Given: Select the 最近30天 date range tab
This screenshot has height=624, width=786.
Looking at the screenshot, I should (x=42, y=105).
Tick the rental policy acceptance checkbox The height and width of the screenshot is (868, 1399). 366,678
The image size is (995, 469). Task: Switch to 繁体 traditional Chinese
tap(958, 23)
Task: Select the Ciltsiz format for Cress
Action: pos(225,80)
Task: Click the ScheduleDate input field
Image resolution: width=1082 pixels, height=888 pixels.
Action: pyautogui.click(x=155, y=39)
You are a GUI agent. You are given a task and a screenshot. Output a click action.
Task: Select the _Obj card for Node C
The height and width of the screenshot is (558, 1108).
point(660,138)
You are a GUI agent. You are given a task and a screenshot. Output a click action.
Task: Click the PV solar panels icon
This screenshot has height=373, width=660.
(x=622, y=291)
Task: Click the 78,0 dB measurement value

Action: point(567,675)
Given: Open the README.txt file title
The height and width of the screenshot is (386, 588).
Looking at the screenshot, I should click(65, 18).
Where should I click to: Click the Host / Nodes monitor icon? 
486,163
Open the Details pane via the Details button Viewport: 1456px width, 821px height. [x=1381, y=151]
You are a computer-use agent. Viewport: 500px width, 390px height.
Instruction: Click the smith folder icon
****************************************
GOAL =>
Turn the data above into a numbered list with one line per item, and leave out any blank lines.

TASK RESPONSE =>
1. Given: Select the 最近30天 date range tab
2. This screenshot has height=624, width=786.
3. Looking at the screenshot, I should (x=42, y=105).
4. Tick the rental policy acceptance checkbox The height and width of the screenshot is (868, 1399). 366,678
5. The image size is (995, 469). Task: Switch to 繁体 traditional Chinese
6. tap(958, 23)
7. Task: Select the Ciltsiz format for Cress
8. Action: pos(225,80)
9. Task: Click the ScheduleDate input field
10. Image resolution: width=1082 pixels, height=888 pixels.
11. Action: pyautogui.click(x=155, y=39)
12. You are a GUI agent. You are given a task and a screenshot. Output a click action.
13. Task: Select the _Obj card for Node C
14. The height and width of the screenshot is (558, 1108).
15. point(660,138)
16. You are a GUI agent. You are given a task and a screenshot. Output a click action.
17. Task: Click the PV solar panels icon
18. This screenshot has height=373, width=660.
19. (x=622, y=291)
20. Task: Click the 78,0 dB measurement value
21. Action: point(567,675)
22. Given: Open the README.txt file title
23. The height and width of the screenshot is (386, 588).
24. Looking at the screenshot, I should click(65, 18).
25. Where should I click to: Click the Host / Nodes monitor icon? 
26. 486,163
27. Open the Details pane via the Details button Viewport: 1456px width, 821px height. [x=1381, y=151]
28. You are a computer-use agent. Viewport: 500px width, 390px height.
29. Instruction: Click the smith folder icon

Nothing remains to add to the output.